§ **Extracted data entries**:

"""

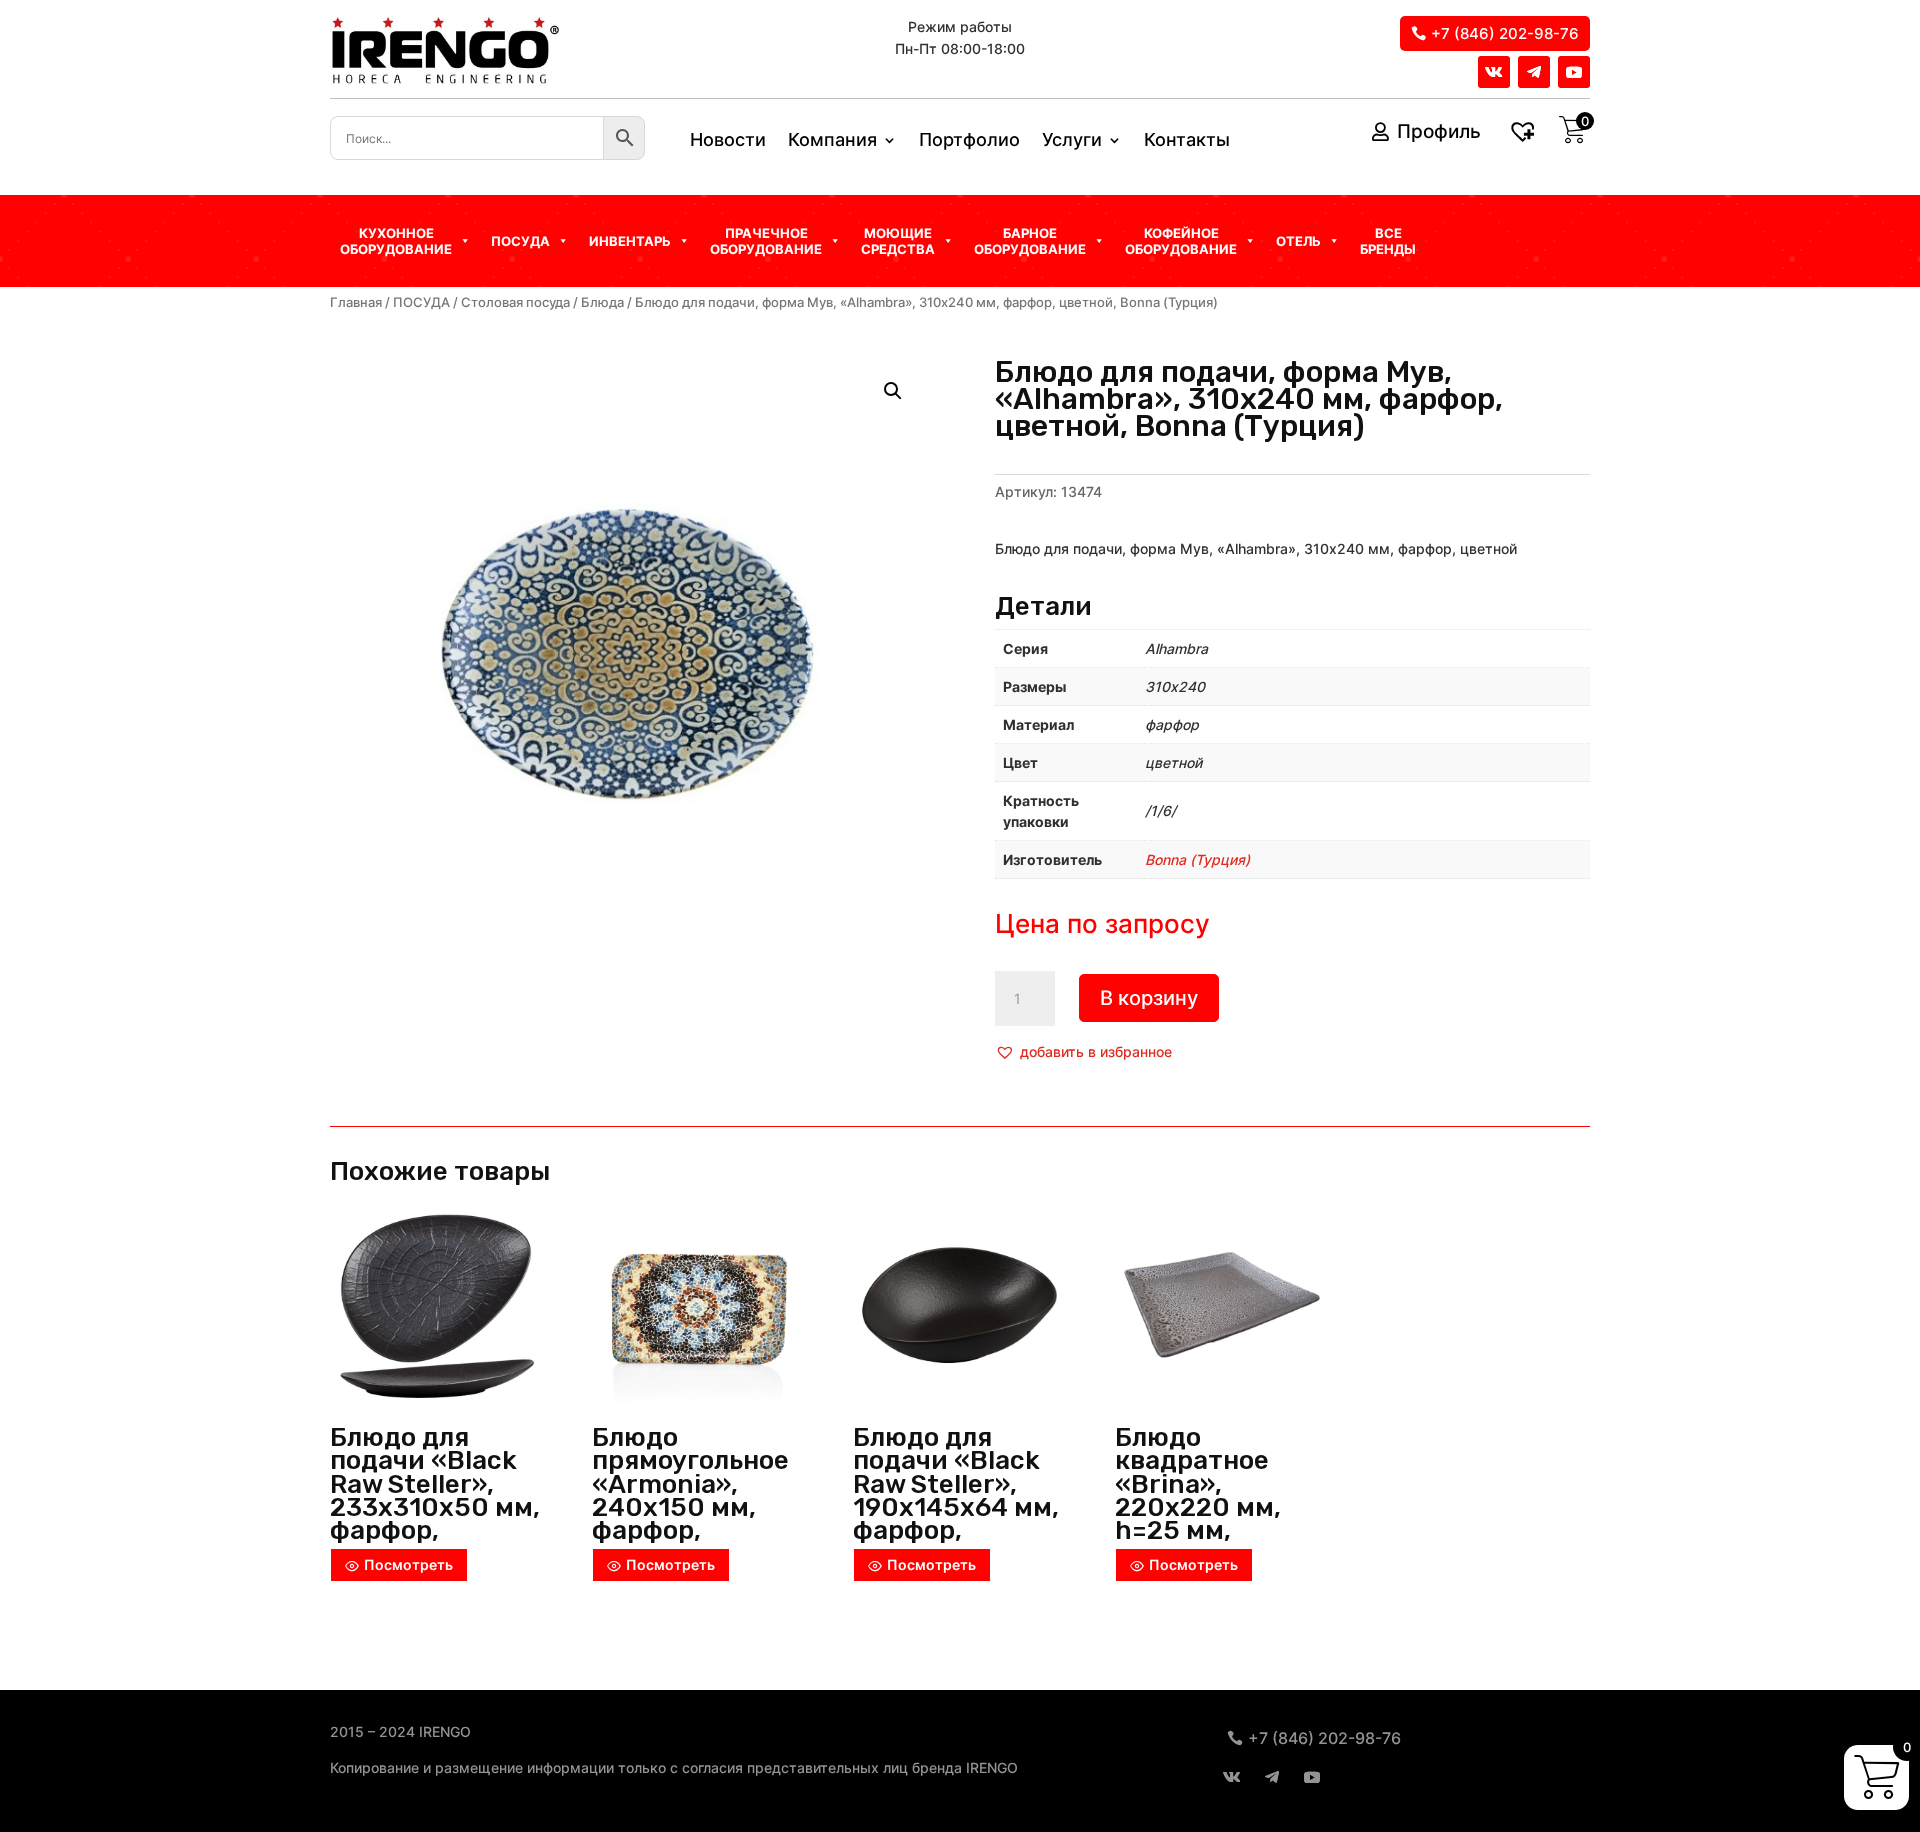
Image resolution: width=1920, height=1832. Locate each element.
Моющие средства (898, 241)
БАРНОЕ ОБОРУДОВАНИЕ (1030, 241)
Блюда (602, 302)
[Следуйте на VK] (1494, 72)
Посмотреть (408, 1564)
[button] (1083, 1052)
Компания (832, 141)
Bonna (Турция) (1197, 859)
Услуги (1072, 141)
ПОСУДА (421, 302)
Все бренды (1388, 241)
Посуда (520, 241)
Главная (356, 302)
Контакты (1187, 141)
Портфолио (969, 141)
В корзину (1149, 998)
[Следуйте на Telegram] (1534, 72)
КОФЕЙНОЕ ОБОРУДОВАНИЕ (1181, 241)
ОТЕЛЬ (1298, 241)
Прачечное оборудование (766, 241)
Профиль (1439, 131)
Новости (728, 141)
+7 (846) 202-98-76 (1505, 33)
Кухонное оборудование (396, 241)
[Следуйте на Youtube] (1574, 72)
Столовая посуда (515, 302)
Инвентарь (630, 241)
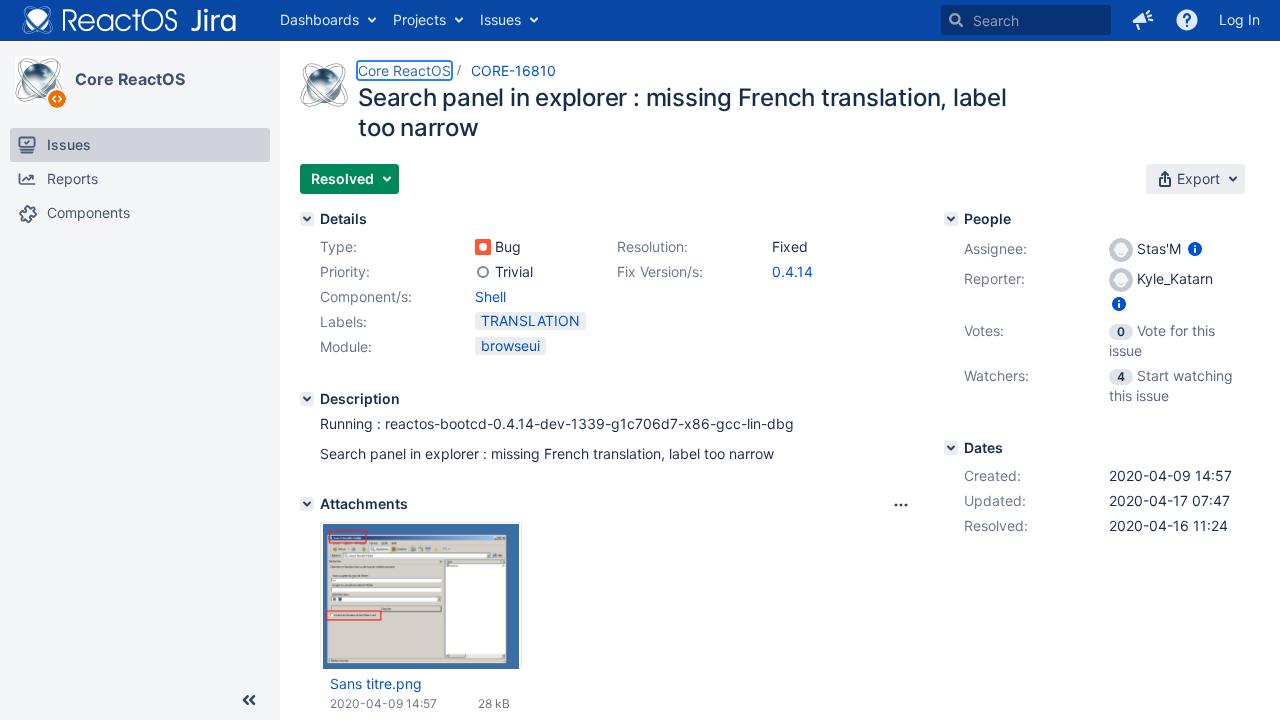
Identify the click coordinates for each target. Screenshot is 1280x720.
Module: (346, 346)
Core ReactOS (130, 79)
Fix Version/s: (660, 271)
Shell (490, 296)
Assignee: (995, 248)
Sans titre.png (376, 683)
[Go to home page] (130, 20)
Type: (338, 246)
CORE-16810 (513, 70)
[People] (951, 219)
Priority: (345, 271)
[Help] (1187, 20)
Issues (500, 19)
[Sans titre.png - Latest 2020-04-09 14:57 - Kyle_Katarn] (421, 596)
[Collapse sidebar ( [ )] (249, 700)
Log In (1239, 19)
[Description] (307, 399)
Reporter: (994, 278)
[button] (1143, 20)
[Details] (307, 219)
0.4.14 (792, 271)
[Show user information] (1195, 248)
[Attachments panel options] (901, 505)
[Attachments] (307, 504)
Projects (419, 19)
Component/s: (366, 296)
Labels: (343, 321)
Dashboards (319, 19)
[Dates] (951, 448)
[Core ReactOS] (39, 80)
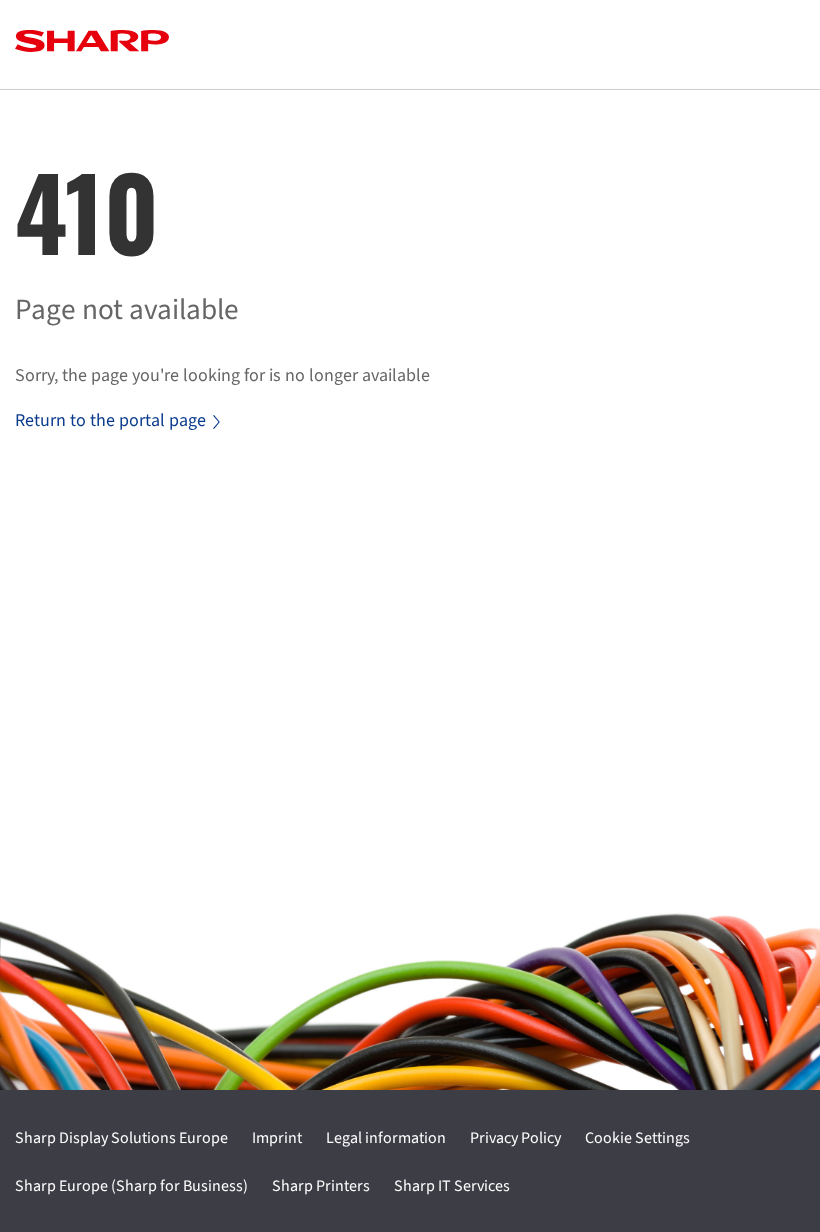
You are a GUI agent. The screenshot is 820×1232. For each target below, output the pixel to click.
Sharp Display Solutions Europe (121, 1138)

"""

§ **About this task**:
The lines holding the word "titre" are the answer. Pull them out of the records and copy them.

§ **Answer to this exercise**:
Sans titre.png (376, 683)
[Sans titre.png - Latest 2020-04-09 14:57 - Kyle_Katarn] (421, 596)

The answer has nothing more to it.